## Work task
This exercise calls for an exact copy of the listing, with no pictures kept.
#####
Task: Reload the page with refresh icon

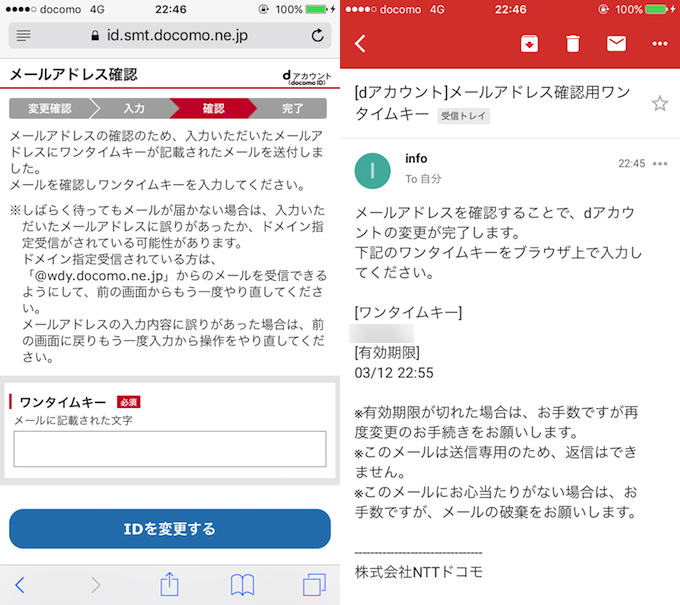Action: click(317, 36)
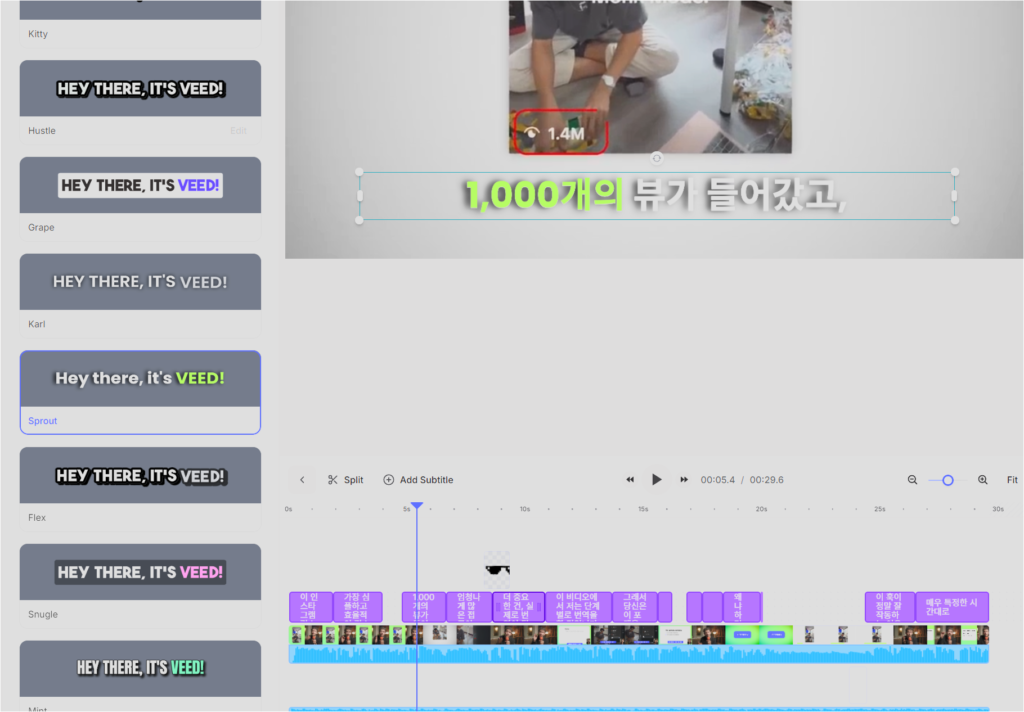
Task: Select the Hustle subtitle style
Action: (x=140, y=89)
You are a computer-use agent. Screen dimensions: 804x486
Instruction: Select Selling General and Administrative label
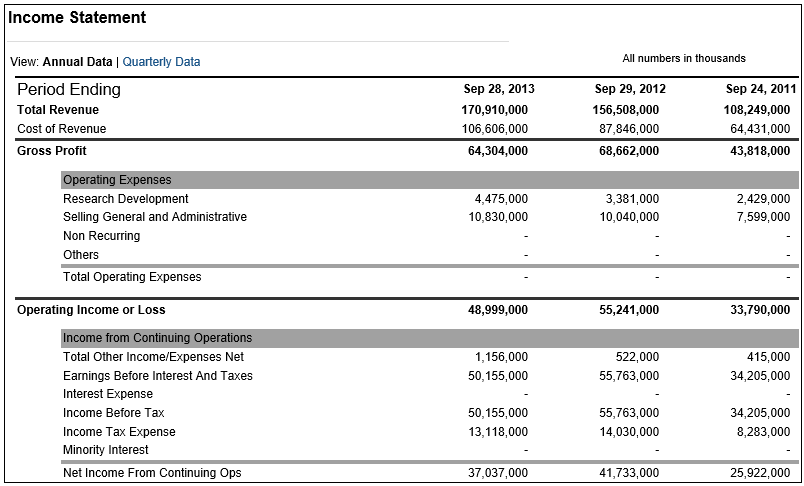(155, 217)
#####
## Result
Task: Reload the page with refresh icon

Action: click(317, 36)
Task: Select the Hustle subtitle style
Action: (x=140, y=89)
You are a computer-use agent. Screen dimensions: 804x486
Instruction: Select Selling General and Administrative label
(155, 217)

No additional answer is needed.